Mapping unit circle in $\mathbb{R}^2$ to a number in $\mathbb{R}$ is not one-to-one Let $C:=\{\vec{x}\in \mathbb{R}^2:\lVert \vec{x} \rVert=1\}$. Show that a continuous function $f:C\to S\subset\mathbb{R}$ is not one-to-one.

My approach:

Let $f(\vec{x})\in [a,b]$. Let $g:\mathbb{R}\to\mathbb{R}$ be defined as $g(x)=x^2$. Then $g$ is continuous. $(g\circ f)(\vec{x})=[f(\vec{x})]^2\in [a^2, b^2]$. By the Intermediate Value Theorem, $\forall z\in[a^2,b^2],\exists c\in [a,b]$ such that $g(c)=z\implies z = [f(\vec{x_0})]^2=c^2\implies \pm f(\vec{x_0})=c\implies \pm \vec{x}_0 \in f^{-1}(c)\cap C$.
Of course this proof is flawed. I'm not even utilizing the fact that $\vec{x_0}\in C$, so this can apply to any function... Would appreciate some help with this proof.
 A: The result holds in more generality,called the Borsuk-Ulam Theorem
A: Here is a basic argument. With $f$ being a continuous function from a compact connected set $C$ to $\Bbb R$, its image is a finite closed interval $[a,b]$ for some $a,b\in\Bbb R$ with $a\leq b$. Since a constant function on $C$ is not injective, the interval is not reduced to a point: $a\neq b$. There are distinct points $x_a,x_b\in C$ with $f(x_a)=a$ and $f(x_b)=b$. The points $x_a,x_b$, like any pair of distinct points on $C$, delimit two different arcs of the circle (with only those two points as their intersection).
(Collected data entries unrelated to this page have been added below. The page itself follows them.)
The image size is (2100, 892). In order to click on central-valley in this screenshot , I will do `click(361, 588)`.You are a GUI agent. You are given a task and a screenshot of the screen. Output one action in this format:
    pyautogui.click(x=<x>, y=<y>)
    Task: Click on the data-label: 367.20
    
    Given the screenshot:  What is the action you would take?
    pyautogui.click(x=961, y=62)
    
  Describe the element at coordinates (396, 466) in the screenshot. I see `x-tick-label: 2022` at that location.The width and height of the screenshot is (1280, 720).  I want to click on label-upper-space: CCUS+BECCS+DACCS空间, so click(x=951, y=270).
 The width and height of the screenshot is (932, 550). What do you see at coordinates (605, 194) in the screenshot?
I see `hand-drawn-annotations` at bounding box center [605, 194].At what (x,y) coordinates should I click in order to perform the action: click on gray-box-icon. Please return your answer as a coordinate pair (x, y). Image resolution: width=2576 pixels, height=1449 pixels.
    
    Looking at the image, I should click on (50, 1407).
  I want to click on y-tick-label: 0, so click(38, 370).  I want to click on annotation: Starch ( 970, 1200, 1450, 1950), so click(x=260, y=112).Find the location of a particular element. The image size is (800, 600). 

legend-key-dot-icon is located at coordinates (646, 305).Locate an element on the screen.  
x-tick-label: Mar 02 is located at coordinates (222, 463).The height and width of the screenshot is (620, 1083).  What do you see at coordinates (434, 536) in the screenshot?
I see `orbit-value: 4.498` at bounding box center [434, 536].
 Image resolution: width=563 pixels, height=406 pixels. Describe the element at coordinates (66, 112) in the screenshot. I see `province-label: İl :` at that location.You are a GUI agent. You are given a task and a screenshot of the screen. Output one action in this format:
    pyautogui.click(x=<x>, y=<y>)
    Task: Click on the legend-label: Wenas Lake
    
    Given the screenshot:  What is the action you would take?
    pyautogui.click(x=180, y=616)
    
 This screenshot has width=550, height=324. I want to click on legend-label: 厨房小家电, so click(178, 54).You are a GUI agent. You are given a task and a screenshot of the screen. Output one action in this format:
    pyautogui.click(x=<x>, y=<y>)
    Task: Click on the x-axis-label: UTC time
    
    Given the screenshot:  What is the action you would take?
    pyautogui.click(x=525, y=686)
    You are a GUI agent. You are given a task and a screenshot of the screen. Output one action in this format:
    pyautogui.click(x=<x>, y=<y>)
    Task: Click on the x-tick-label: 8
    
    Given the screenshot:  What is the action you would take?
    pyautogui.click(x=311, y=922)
The intermediate value theorem can be applied to each arc separately, producing for each a point$~x$ in the interior of the arc with $f(x)=\frac{a+b}2$. This gives two distinct points of $C$ with the same image under$~f$, proving that $f$ is not injective. 
A: Suppose $f$ is injective, and without loss of generality, assume $0 \in f(S^1)^\circ$. The set $A=S^1 \setminus f^{-1}(\{0\})$ is connected, but $f(A)$ is not, hence $f$ is not continuous.
Another approach:
Let $x_0 = \min f(S^1), x_1 = \max f(S^1)$. Let $f(s_0) = x_0, f(s_1) = x_1$.
There are two paths (that are disjoint except for the start and end) joining $s_0, s_1$, call them $\gamma_0, \gamma_1$. Then
$f(\gamma_0((0,1))) = (x_0,x_1), f(\gamma_1((0,1))) = (x_0,x_1)$, hence
for any $x^* \in (x_0,x_1)$ there are points $t_0, t_1$ such that
$f(\gamma_0(t_0)) = x^* = f(\gamma_1(t_1))$. Since $\gamma_0(t_0) \neq \gamma_1(t_1)$ this contradicts injectivity.